INSTRUCTIONS:
1. In the comment thread, how far from Mahmoudiya was the road where the ambush occurred?
2. Reproduce word for word the passage of the comment thread from "BTW, I'd like" to "find them. period.".

Posted by: 49 Pan   2007-05-17 23:53  

#7  fuck the bullshit, it's time too il all these muthherfuckers
Posted by: sinse   2007-05-17 21:29  

#6  The world is watching. The USA must never use torture or actions outside the GC as this will only lead to a deterioration of the standards our enemies use in the detention of our soldiers.

Listen to me. Our boys will be treated in exactly the same way we treat our prisoners.

If we torture they will only tell us what we they thing we want to hear. It about us. Don't you get it.

BTW, I'd like your vote in the upcoming primary. I'll run this war the way it should be run.
Posted by: John McCain   2007-05-17 20:39  

#5  No fooling. Go Medieval on their goat-buggering a$$es. Do what they did in Vietnam: take a chopper and hover it at 1000 feet. Figure out who knows the least and start asking questions, and kicking them out 1 by one. I really don;t care what the arab street or the nytlatcbsabcpeolosimurtha consortium thinks; those 3 are US soldiers and there is no limit to what we should do to find them. period.
Posted by: anymouse   2007-05-17 18:24  

#4  ... tire tracks on the ground...

Forensics of the tire tracks might lead to the type of vehicle. If the tires had any distinguishing features such as cuts or damage, unique wear patterns, etc. this might lead to a specific vehicle.
Posted by: JohnQC   2007-05-17 18:16  

#3  declined to describe the recovered equipment or quantify the number of detainees who had admitted to involvement in the ambush on Saturday.

Anyone willing to bet that "equipment" doesn't have Iranian trademarks on it?

[crickets]

I'm still hoping they can get our troops back alive and in one piece.

If not, one word: Medieval.
Posted by: Zenster   2007-05-17 17:28  

#2  pliars and blowtorches - find them any way necessary
Posted by: Frank G   2007-05-17 16:19  

#1  and more details

Baghdad, Iraq — The military said Wednesday that it had detained people believed to be “directly linked” to a weekend assault in which attackers ambushed two Humvees and killed four U.S. soldiers and an Iraqi translator. Three others went missing in the attack and were presumed captured.

The commander of the region where the attack occurred, U.S. Army Maj. Gen. Rick Lynch, offered details of the ambush Wednesday, portraying the attackers as coordinated, swift and brutally effective.

Lynch said two Humvees were attacked after they had set up position, guarded by rolls of razor wire, near a crater caused by previous bombs. The blast site, on a road about 12 miles west of Mahmoudiya, had become a favorite spot for insurgents to plant new bombs.

There were additional soldiers at a patrol base about 1,500 feet to the north, Lynch said.

Evidence indicated that the attackers used hand grenades and other hand-held explosives, and converged from several directions, he said.

Drag marks leading to tire tracks on the ground showed that the missing men were pulled from the area of the Humvees to vehicles about 45 feet away.

Among the questions the military was looking to answer was whether two Humvees were sufficient to guarantee the troops' protection and whether the patrol had taken necessary precautions.

Lt. Col. Randy A. Martin, a military spokesman, did not disclose the number of detainees suspected of having links to the attack, saying they were among 679 people being held for questioning.

At a news conference on the base Wednesday, Lt. Col. Paul Fitzpatrick, a division spokesman, said searchers were operating under the presumption that the missing were alive, “and are either under the control of extremists or, possibly, may be attempting to evade. Either way, our premise is that we assume they are alive unless proven otherwise.”

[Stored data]
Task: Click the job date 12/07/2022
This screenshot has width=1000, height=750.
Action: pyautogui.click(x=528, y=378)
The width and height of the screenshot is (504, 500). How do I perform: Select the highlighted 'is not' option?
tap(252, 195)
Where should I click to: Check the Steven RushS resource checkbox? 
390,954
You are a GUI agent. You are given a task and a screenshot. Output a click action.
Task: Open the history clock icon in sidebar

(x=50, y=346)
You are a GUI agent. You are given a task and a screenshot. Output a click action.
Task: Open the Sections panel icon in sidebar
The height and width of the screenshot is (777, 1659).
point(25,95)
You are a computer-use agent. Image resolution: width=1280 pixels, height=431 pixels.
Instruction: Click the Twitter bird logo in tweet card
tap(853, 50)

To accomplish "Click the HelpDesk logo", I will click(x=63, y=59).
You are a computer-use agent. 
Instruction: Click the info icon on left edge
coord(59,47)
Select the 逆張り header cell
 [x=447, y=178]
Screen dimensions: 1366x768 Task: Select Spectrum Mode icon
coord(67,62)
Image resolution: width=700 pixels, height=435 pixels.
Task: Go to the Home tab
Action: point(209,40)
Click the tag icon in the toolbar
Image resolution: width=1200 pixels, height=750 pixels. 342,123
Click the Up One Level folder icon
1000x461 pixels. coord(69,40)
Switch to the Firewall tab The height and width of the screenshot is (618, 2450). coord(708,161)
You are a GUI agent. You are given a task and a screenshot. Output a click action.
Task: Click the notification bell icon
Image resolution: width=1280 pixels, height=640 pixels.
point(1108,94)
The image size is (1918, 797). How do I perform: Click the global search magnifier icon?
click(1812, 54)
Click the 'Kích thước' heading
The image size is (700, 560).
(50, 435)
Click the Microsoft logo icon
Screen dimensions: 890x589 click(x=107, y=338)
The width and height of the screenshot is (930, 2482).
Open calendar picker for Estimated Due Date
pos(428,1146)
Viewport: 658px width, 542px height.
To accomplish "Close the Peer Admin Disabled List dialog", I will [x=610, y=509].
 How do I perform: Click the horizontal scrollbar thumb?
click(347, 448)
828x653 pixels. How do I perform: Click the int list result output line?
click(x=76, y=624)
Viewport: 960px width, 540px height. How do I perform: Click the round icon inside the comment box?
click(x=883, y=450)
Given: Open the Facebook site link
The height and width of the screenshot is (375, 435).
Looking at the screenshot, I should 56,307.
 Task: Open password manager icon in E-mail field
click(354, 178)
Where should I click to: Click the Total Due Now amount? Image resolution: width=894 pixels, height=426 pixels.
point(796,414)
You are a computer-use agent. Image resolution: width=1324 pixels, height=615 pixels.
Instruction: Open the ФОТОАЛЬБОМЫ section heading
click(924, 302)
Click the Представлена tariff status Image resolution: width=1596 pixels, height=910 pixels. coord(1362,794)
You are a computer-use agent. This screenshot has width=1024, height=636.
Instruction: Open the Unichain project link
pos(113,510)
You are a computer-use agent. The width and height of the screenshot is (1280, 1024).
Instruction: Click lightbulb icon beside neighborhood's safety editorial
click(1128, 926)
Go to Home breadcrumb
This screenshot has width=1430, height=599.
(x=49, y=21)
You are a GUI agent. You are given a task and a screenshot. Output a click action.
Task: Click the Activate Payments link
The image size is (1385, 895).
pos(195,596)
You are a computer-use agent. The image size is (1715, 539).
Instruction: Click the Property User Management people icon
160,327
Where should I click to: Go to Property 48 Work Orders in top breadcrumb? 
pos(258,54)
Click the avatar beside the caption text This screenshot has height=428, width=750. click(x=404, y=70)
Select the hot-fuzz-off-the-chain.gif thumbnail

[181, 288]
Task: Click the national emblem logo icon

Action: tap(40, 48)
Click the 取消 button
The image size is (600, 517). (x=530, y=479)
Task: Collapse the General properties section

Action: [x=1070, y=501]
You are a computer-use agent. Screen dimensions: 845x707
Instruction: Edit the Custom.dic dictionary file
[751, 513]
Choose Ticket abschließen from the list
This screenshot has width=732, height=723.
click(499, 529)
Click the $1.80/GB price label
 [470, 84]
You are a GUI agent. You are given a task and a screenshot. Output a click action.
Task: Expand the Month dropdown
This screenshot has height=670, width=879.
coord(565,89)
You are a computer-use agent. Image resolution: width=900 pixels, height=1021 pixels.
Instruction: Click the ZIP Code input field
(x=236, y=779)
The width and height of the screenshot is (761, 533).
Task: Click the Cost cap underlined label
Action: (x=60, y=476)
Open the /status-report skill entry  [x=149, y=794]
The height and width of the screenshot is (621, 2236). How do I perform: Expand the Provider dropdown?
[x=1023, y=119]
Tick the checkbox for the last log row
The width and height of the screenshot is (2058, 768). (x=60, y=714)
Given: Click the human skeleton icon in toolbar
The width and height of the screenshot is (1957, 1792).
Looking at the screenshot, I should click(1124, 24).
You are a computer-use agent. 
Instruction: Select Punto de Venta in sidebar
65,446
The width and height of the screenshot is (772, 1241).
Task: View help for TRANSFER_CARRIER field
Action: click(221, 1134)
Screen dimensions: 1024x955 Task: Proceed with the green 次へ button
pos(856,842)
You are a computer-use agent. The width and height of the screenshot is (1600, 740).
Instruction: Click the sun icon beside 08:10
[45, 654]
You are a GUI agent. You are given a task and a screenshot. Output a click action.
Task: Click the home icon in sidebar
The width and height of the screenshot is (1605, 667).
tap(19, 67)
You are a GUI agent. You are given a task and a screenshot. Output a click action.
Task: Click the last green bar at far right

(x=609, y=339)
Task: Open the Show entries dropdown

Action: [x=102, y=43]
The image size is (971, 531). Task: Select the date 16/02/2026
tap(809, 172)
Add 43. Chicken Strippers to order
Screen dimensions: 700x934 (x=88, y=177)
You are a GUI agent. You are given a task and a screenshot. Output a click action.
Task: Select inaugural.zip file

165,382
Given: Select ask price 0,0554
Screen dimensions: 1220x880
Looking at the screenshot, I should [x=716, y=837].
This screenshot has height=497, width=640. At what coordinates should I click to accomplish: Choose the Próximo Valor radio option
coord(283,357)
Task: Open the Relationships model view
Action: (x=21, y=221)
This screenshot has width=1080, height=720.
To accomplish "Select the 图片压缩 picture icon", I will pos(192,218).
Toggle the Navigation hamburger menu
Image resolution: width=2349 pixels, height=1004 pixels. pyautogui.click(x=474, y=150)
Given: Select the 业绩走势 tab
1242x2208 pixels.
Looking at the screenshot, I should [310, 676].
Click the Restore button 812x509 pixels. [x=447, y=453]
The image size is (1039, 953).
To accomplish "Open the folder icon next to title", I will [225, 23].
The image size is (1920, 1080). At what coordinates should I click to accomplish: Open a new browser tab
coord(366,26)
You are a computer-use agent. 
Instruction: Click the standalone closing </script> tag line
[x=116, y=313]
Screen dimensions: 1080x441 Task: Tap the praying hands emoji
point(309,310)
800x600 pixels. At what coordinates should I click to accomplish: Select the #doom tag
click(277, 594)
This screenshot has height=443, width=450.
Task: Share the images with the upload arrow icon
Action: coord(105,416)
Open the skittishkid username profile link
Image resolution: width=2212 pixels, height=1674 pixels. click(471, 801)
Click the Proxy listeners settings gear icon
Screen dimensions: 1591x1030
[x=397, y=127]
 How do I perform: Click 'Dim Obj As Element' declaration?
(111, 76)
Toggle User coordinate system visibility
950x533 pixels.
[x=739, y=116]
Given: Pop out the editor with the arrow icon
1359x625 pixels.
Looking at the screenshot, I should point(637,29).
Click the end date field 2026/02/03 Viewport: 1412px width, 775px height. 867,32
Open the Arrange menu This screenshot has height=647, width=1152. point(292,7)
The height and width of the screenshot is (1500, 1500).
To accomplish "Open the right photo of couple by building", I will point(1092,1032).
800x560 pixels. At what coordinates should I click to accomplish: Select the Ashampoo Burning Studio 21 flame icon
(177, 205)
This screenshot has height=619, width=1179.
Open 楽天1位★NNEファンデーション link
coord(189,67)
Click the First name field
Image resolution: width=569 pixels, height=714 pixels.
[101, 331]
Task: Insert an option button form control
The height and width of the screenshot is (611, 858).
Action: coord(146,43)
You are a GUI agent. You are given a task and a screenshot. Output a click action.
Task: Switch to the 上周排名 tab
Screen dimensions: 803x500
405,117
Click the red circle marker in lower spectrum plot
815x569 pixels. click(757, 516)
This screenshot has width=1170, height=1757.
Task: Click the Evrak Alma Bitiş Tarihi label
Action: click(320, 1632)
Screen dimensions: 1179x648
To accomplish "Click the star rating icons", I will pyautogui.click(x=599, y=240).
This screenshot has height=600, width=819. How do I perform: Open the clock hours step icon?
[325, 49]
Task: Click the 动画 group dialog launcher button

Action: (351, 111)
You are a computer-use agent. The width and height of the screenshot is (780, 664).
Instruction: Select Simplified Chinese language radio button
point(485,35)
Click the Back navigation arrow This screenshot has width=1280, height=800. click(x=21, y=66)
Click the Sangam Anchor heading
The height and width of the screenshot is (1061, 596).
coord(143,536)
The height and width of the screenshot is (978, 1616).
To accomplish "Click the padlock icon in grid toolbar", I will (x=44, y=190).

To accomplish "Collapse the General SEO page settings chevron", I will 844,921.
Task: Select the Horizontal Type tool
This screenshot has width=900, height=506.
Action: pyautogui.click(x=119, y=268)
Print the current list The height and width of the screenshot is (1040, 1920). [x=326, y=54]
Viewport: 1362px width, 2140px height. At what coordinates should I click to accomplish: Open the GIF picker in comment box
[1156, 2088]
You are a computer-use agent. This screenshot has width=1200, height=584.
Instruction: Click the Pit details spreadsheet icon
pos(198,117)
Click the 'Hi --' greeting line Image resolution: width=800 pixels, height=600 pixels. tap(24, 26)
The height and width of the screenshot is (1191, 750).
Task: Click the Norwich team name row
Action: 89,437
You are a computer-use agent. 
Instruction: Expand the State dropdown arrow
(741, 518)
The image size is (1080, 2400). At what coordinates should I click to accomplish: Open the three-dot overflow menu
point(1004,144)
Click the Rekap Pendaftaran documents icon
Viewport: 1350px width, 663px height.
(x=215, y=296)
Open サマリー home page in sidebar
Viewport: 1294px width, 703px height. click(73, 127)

TASK-BY-TASK RESULTS:
1. About 12 miles west of Mahmoudiya.

2.
BTW, I'd like your vote in the upcoming primary. I'll run this war the way it should be run.
Posted by: John McCain   2007-05-17 20:39  

#5  No fooling. Go Medieval on their goat-buggering a$$es. Do what they did in Vietnam: take a chopper and hover it at 1000 feet. Figure out who knows the least and start asking questions, and kicking them out 1 by one. I really don;t care what the arab street or the nytlatcbsabcpeolosimurtha consortium thinks; those 3 are US soldiers and there is no limit to what we should do to find them. period.